In the study presented in Chapter 5 (section 5.2), the incidence of manual
cervical referral of accustomed head pain was investigated in migraine and tension-type
headache (TTH) patients. Referral of accustomed head pain was reported by 95 and 100
percent of 20 migraineurs and 14 TTH patients respectively. In addition, reproduction
of accustomed head pain occurred from both the (cervical) C2-3 and atlanto occipital
segments in all subjects who experienced head pain referral.
The second study (section 6.2) investigated the clinical phenomenon of manual
cervical reproduction and resolution (while the examination technique was sustained) of
accustomed head pain in 15 migraineurs and its effect on a TCN reflex, the nociceptive
blink reflex. Sustaining the examination technique over four 90 second trials resulted in
significant lessening of referred accustomed head pain and local tenderness. In parallel,
a significant increase and decrease of nociceptive blink reflex (R2 nBR) latencies and
area under the curve (AUC) respectively, was demonstrated.
The symptomatic profiles of chronic whiplash associated headache (CWAH)
mimic those of primary headache, implying a shared pathophysiological mechanism. If
213
this were the case, then given ‘whiplash’ is considered a musculoskeletal event, a
sensitizing role of cervical afferents in primary headache becomes a possibility. This
was the subject of the third study (section 7.2). The symptomatic profiles of 22 CWAH
patients confirmed previous studies, mimicking profiles of primary headache. Patients
with CWAH reported significant photophobia and hyperalgesia when compared to
controls (n=25). Analysis of R2 nBR was consistent with hyperexcitability in central
nociceptive pathways in CWAH patients.
8.2 Limitations
The sample sizes in all three studies (sections 5.2, 6.2, 7.2) could be considered
a limitation. However the very high incidence of head pain referral in study one
suggests that the result would be replicated in a larger cohort. Similarly, in study two
(section 6.2) the effects of the cervical intervention were convincing, and in study three
(section 7.2), highly significant differences between the CWAH and control group in
the pressure pain thresholds and light induced pain were demonstrated regardless of
small sample sizes.
In study one (section 5.2), the examiner was not blinded when assessing head
pain referral in patients and controls, which could be considered a limitation. However,
tenderness ratings for thumb pressure between controls and symptomatic groups were
comparable, lessening this possibility. Furthermore, there was no prior assumption that
head pain referral would be different between those in the control group with infrequent
headache and those without a history of headache. Accordingly, this difference is
unlikely to be due to examiner bias.
214
Examination of the atlanto occipital and C2-3 segments in succession in study
one (section 5.2) could suggest facilitation of head pain during examination of the
subsequent segment (C2-3), potentially distorting our result. This appears unlikely
because each technique was applied for no longer than five seconds, referred head pain
eased within seconds of ceasing the examination technique, and the interval between
each technique was greater than three minutes. In addition, if the initial technique had
facilitated succeeding responses, the frequency and severity of head pain referral should
have increased during the second (C2-3) examination. This was not the case.

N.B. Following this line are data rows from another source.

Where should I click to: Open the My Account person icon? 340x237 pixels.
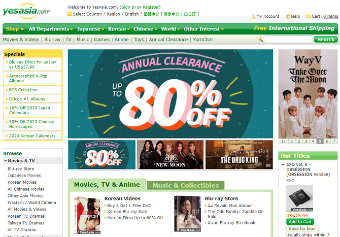pyautogui.click(x=253, y=16)
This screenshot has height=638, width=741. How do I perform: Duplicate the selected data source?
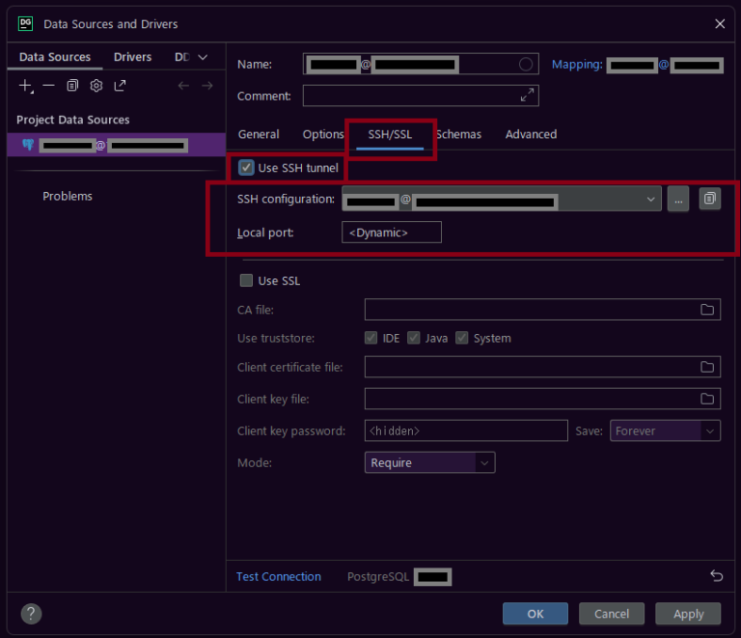coord(72,86)
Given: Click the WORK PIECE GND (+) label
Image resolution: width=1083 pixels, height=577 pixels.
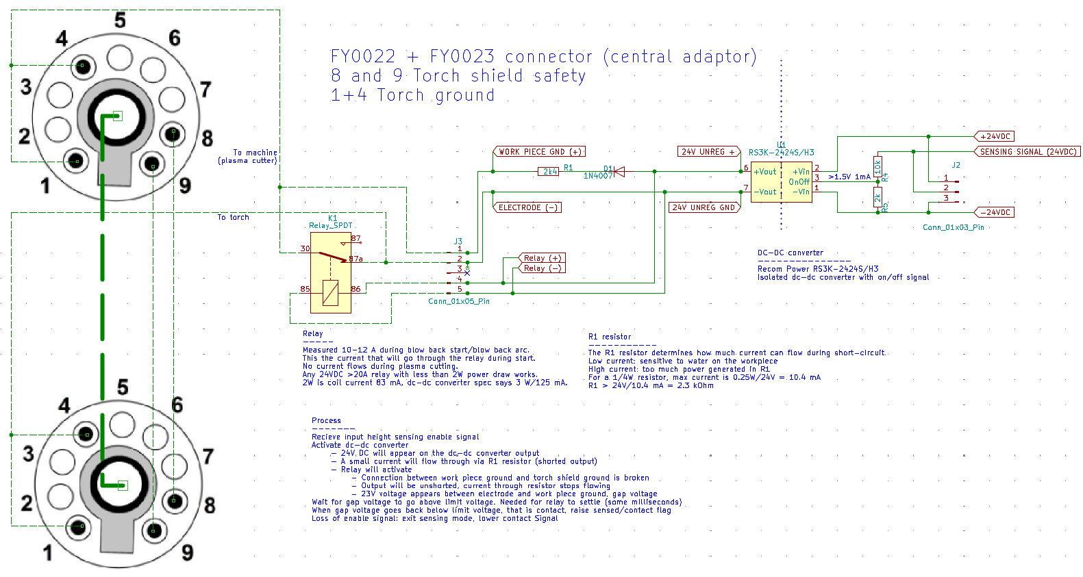Looking at the screenshot, I should tap(539, 152).
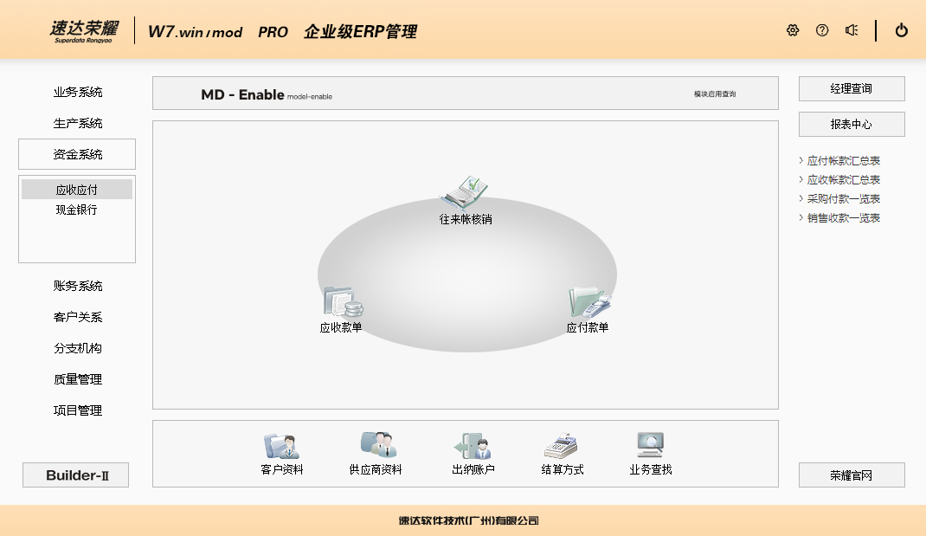Click 模块启用查询 in the MD-Enable bar
The image size is (926, 536).
click(x=715, y=94)
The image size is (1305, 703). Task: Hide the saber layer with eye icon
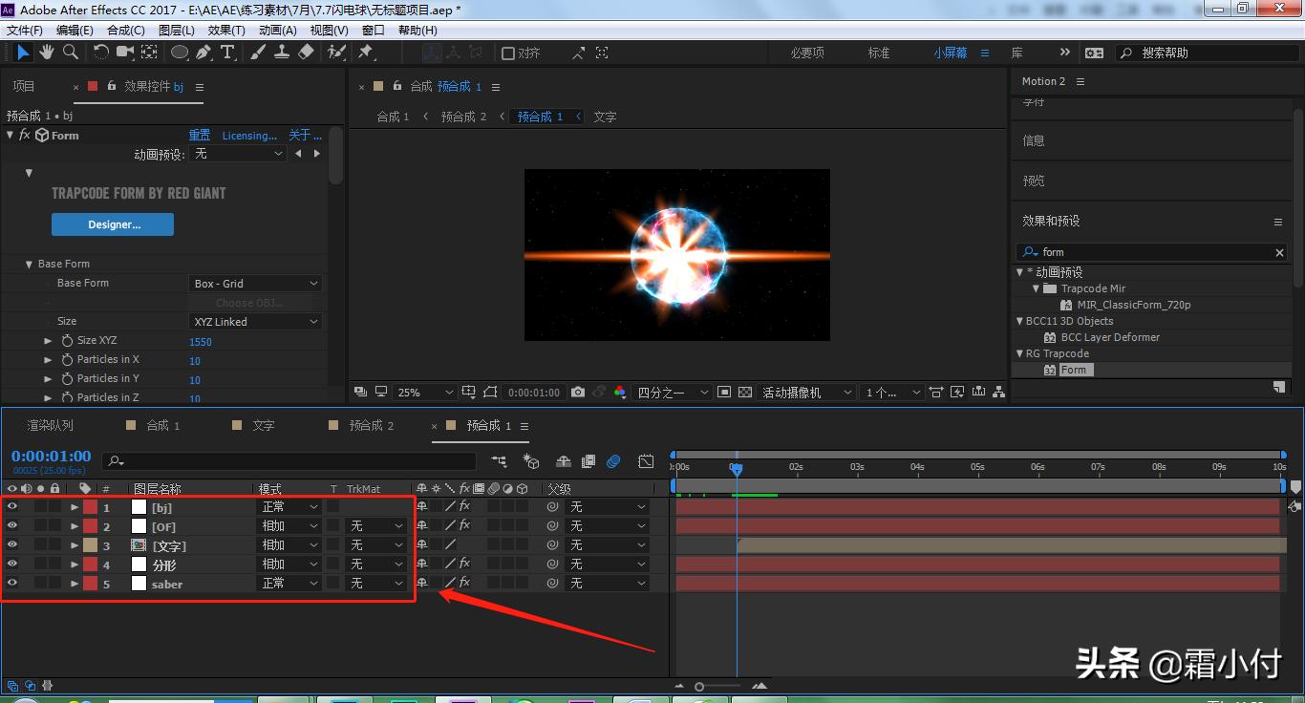12,583
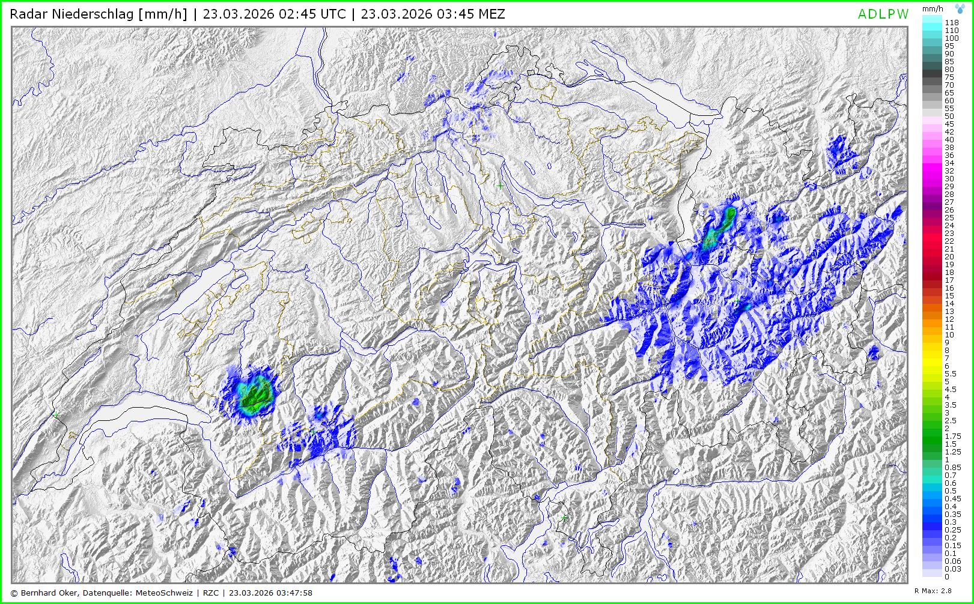
Task: Click the green precipitation cell east of Lake Geneva
Action: 252,396
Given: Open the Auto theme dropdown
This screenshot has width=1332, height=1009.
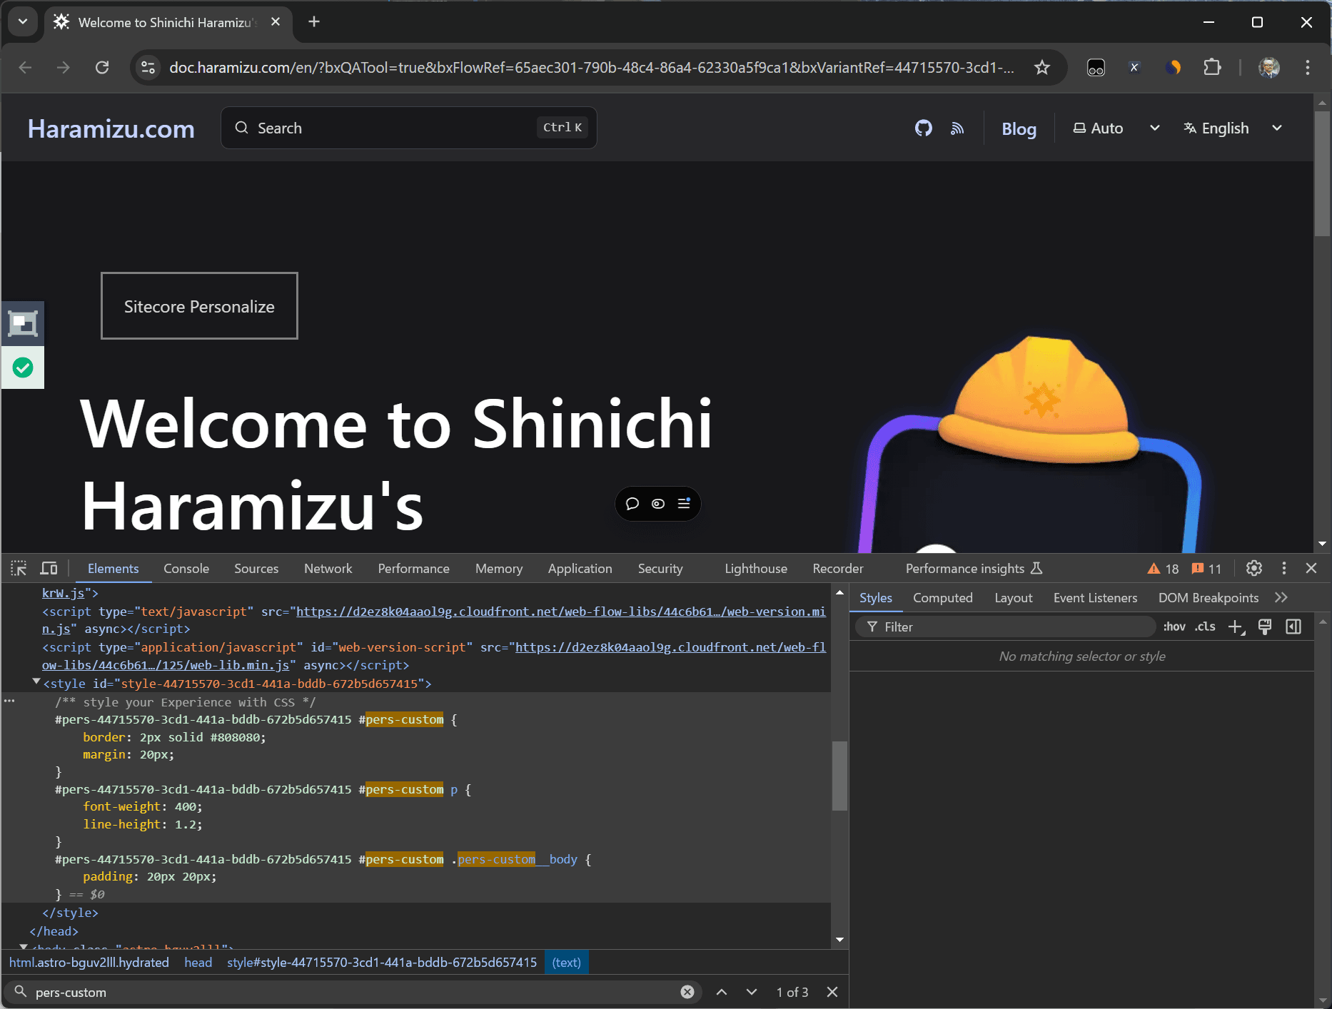Looking at the screenshot, I should (x=1116, y=128).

The standardisation of thumb pressure during cervical intervention in studies
one and two (sections 5.2 and 6.2) is clearly desirable. Examination of passive
accessory intervertebral movement requires skilled palpation, which includes perception
of mobility. Therefore, pressure algometers would need to be developed which not only
attach to the thumb but are sufficiently fine to allow for perception of mobility. An
absence of such a device in both studies could be considered a shortcoming.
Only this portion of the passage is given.